International Union leader slams climate change politics

Published: 10 Nov 2009

Australia must stand by its Pacific neighbours on climate change

 

One of the key players in the global trade union movement has condemned the Opposition's division on climate change heading into the Copenhagen meeting warning that Australia must stand by its Pacific neighbours.

Ahead of the vote on the ETS scheme, David Cockroft, General Secretary of the International Transport Workers' Federation, called on the Opposition and its leader Malcolm Turnbull to look to the long term.  

"We can't take the risk that we may be wrong here. There has to be a massive change in the way we structure our industries in the face of climate change. Restructuring has always been a trade union issue and therefore trade unions must be at the centre of a policy response here", said Cockroft who  is attending the ITF Oceania Sub-regional Organising Globally Seminar in Sydney.    

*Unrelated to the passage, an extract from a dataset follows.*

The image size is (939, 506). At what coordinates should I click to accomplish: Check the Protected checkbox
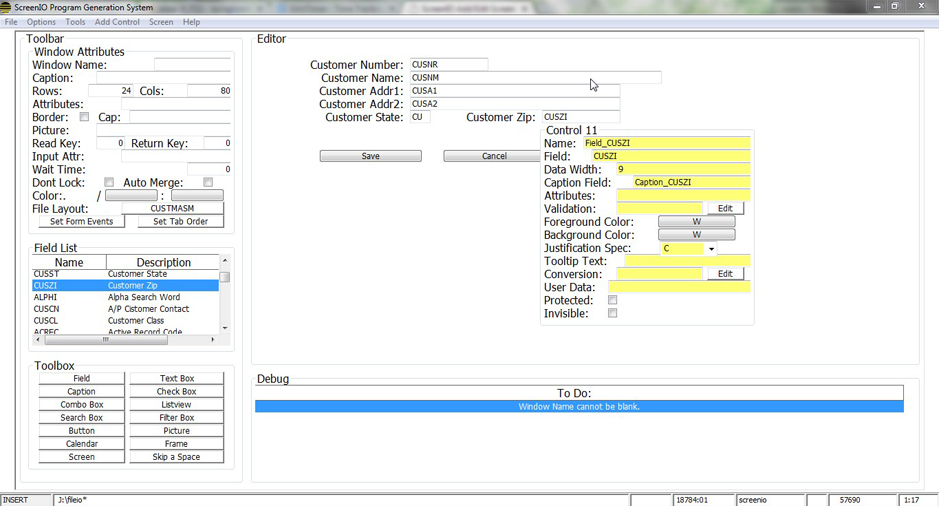pos(613,300)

"Transport worldwide is a major emitter of C02 and we know there have to be some major adjustments. It will affect corporations and workers alike. We need to find a way of focusing on existing jobs and ask how we can make those jobs more green, so that we have more, decent unionised jobs out of the process", he said.

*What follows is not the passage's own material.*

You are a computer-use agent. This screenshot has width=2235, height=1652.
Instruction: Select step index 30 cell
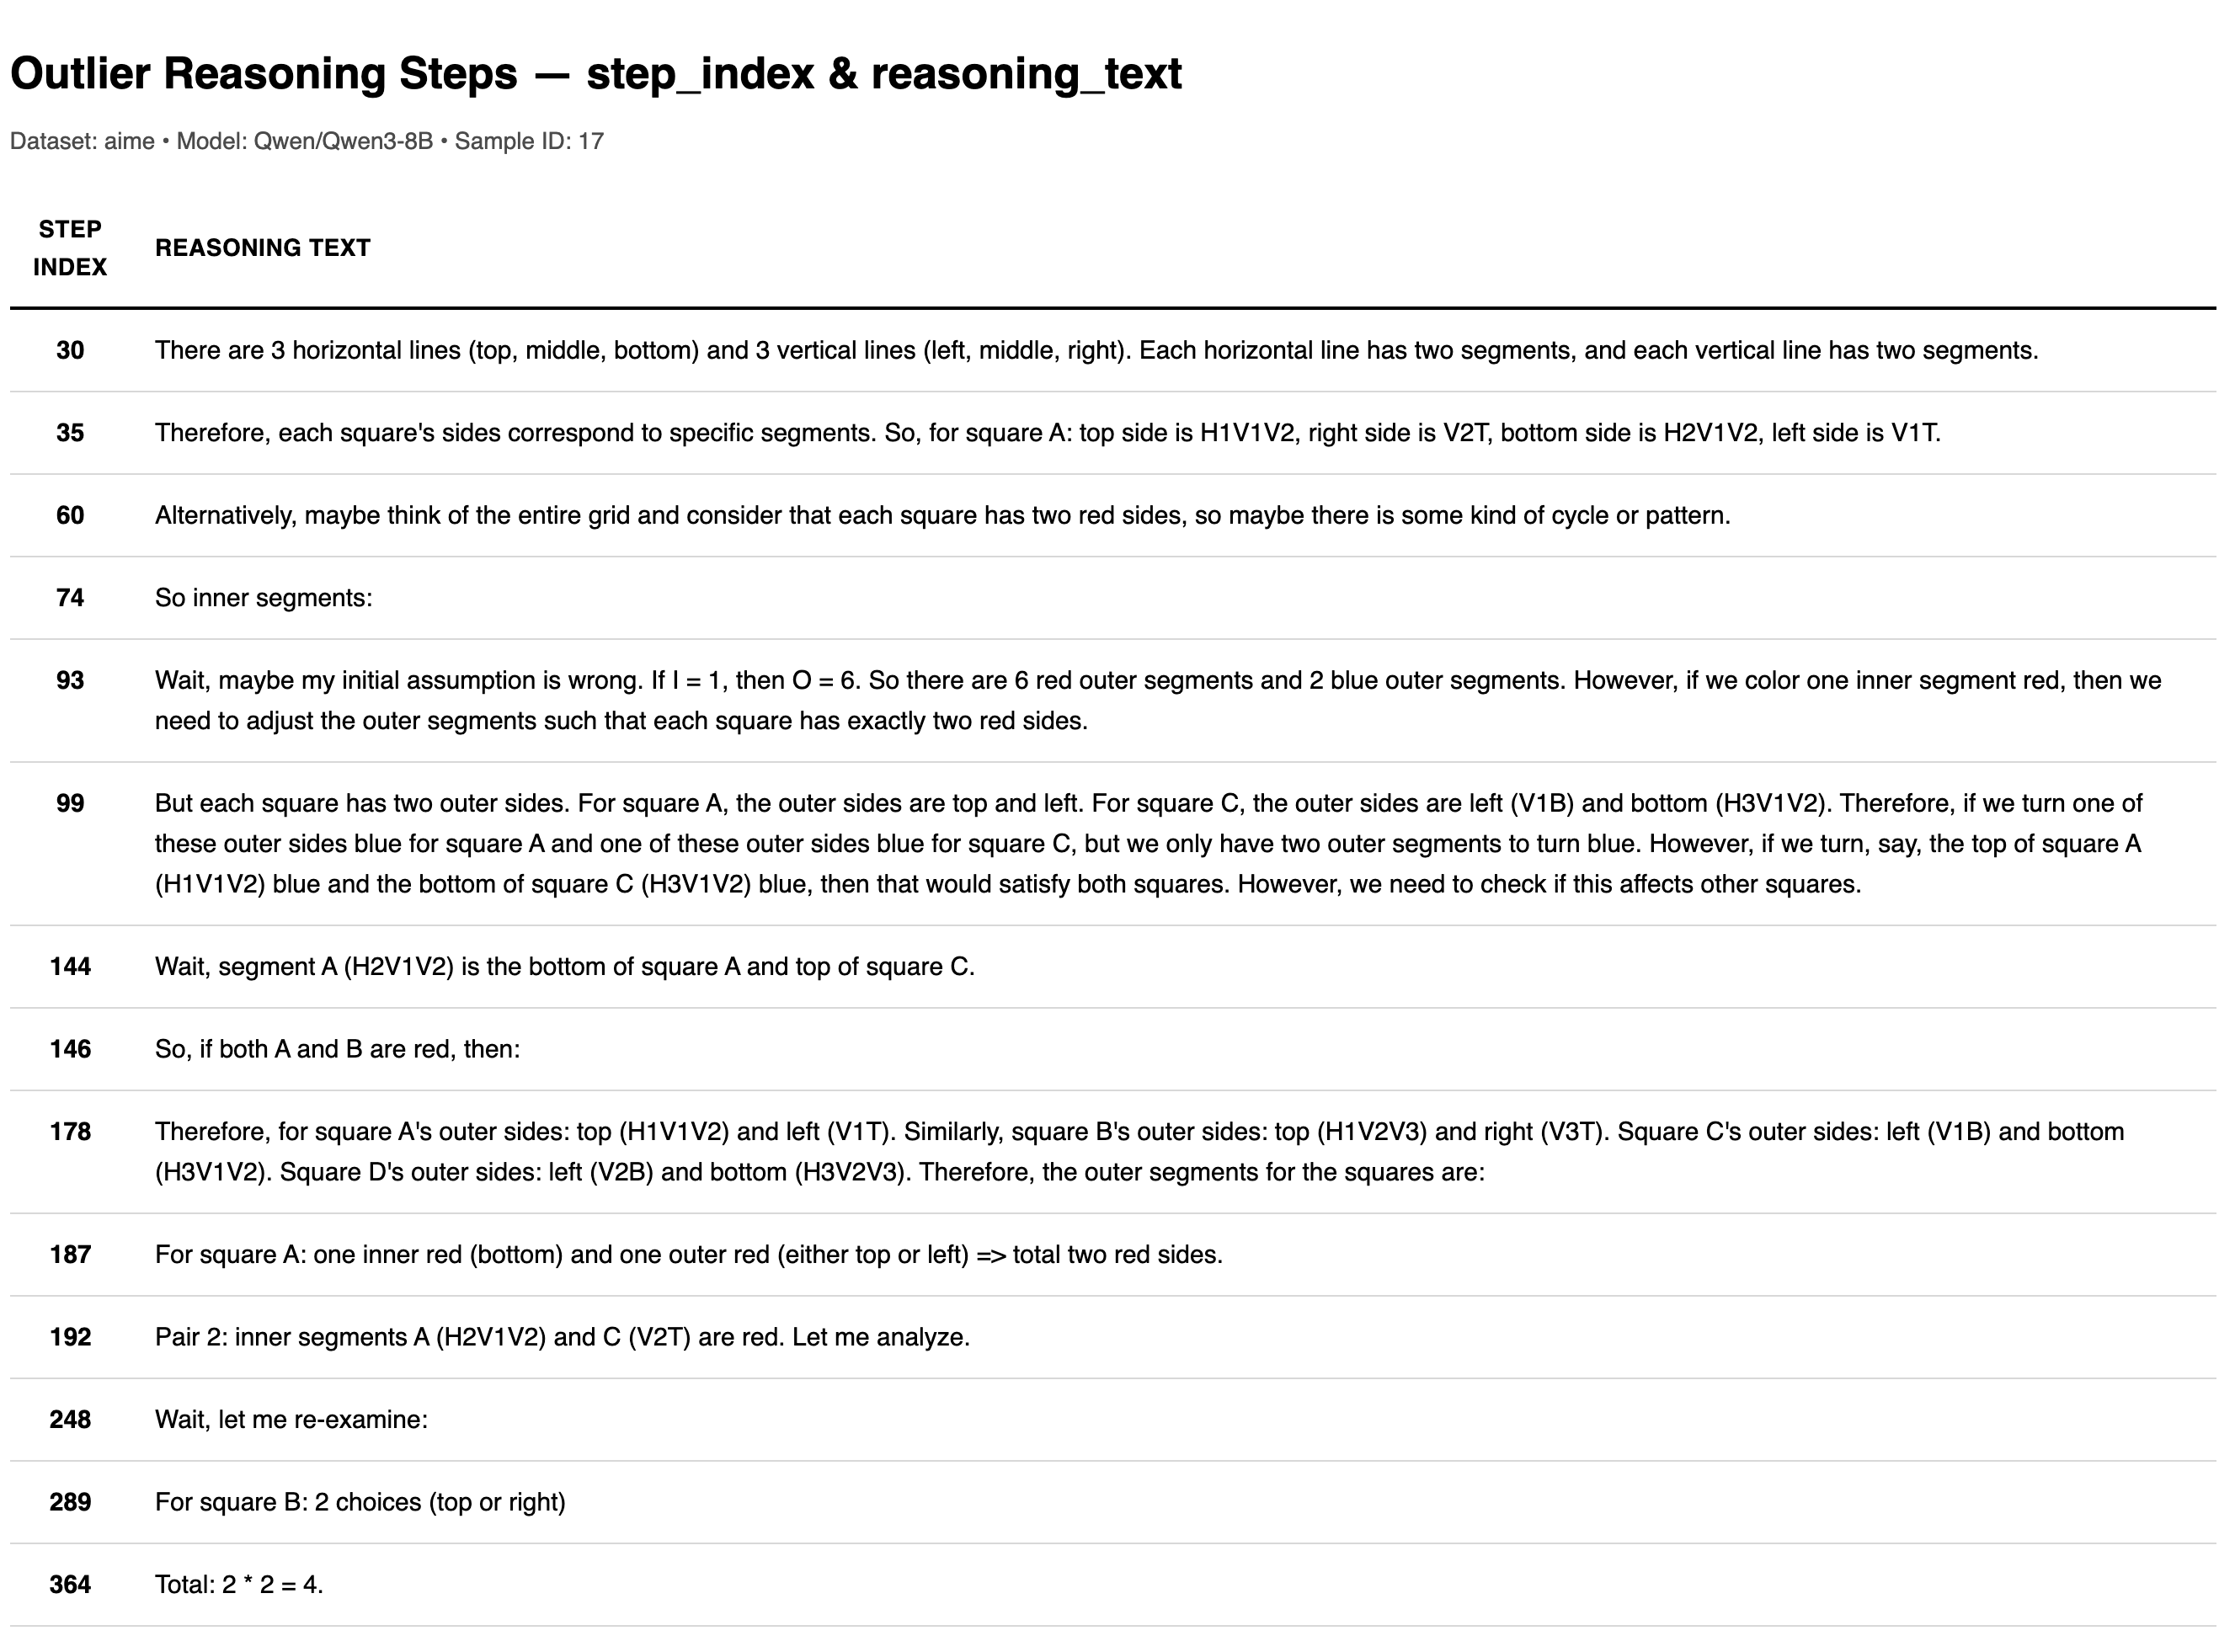click(70, 350)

The ITF represents 654 unions and 4.5 million members worldwide, through 148 countries.

"With the very existence of a host of Pacific nations threatened by a 1 or 2 percent increase in temperatures Australia has a key regional responsibility in seeing that Copenhagen establishes a benchmark for developed and developing countries. If Australia backs down at the conference it will represent a betrayal of its neighbours", he said.

Mr Cockcroft was taken aback by comments made by the Liberals Senate Leader Nick Minchin on the ABC's Four Corners Program last night.

"That a senior politician can claim that man made -climate change and pollution-reducing schemes are somehow a "left wing conspiracy" and that "for the extreme left it provides the opportunity to do what they always wanted to do - to sort of de-industrialise the Western World" is the sort of language you expect from Dr Evil in an Austin Powers movie.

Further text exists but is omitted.